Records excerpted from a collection
*** Begin section ***

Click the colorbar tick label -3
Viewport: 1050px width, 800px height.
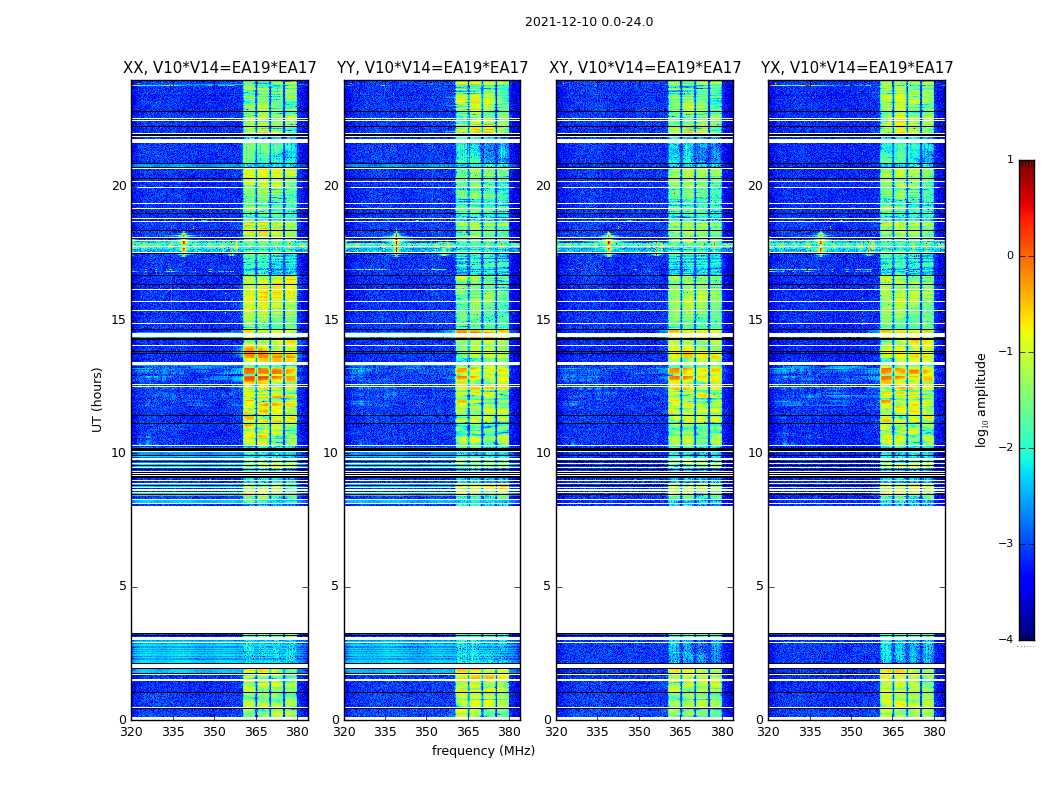click(x=1006, y=544)
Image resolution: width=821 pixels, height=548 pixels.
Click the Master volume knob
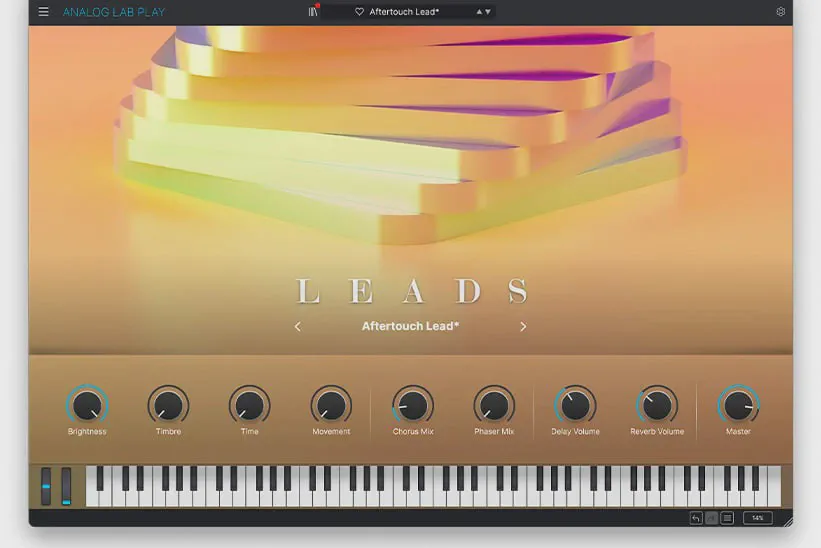coord(738,405)
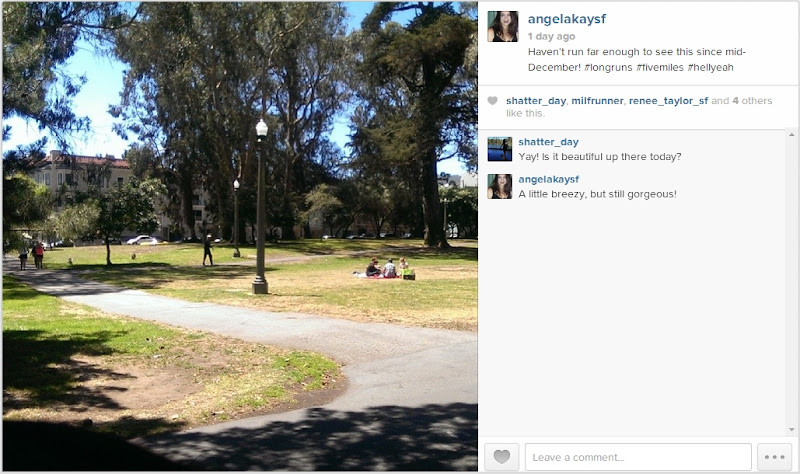Open angelakaysf profile picture at top
The height and width of the screenshot is (474, 800).
503,26
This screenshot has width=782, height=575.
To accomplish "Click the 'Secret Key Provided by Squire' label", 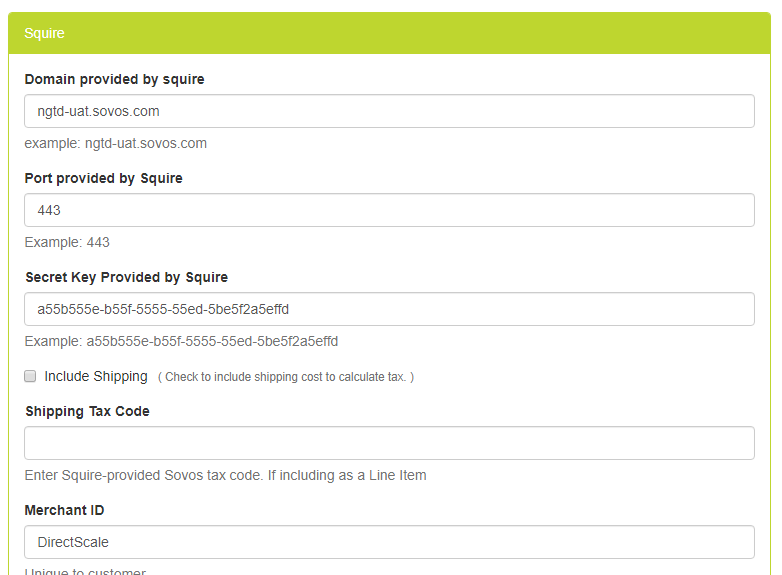I will (126, 277).
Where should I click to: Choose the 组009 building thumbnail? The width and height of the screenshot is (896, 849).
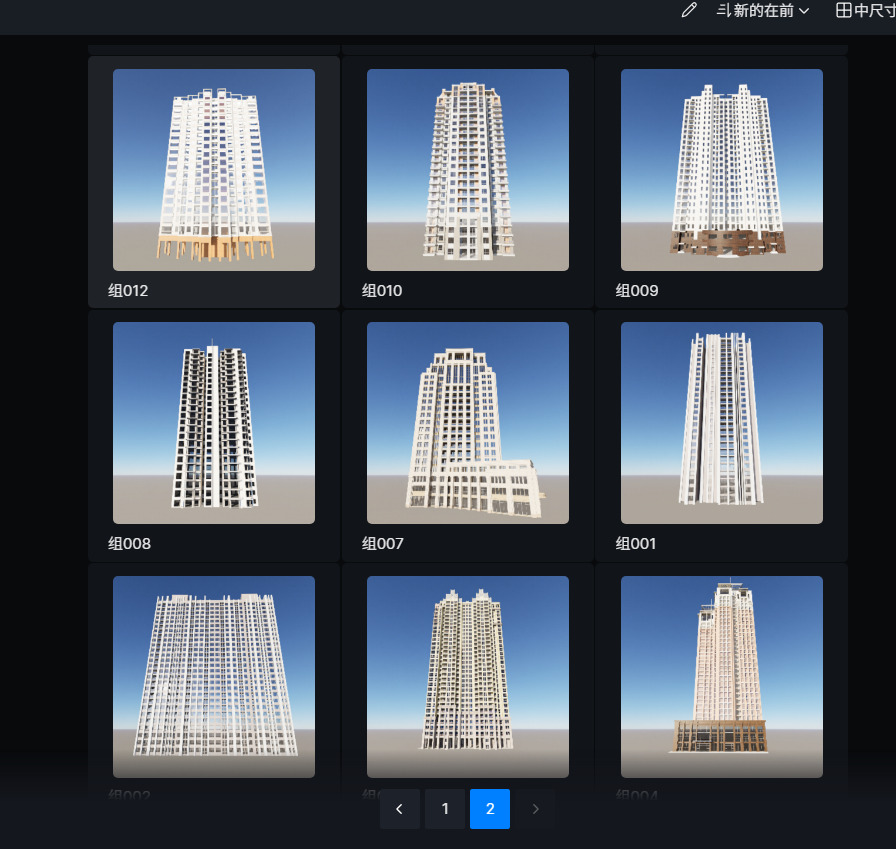722,170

*** End section ***

◆ **Task statement**: Pictures stay out. Transcribe the lines from the start of the entries above through the line with "Image resolution: width=821", exactly.

◆ **Result for this exercise**:
Click the colorbar tick label -3
Viewport: 1050px width, 800px height.
click(x=1006, y=544)
Image resolution: width=821 pixels, height=548 pixels.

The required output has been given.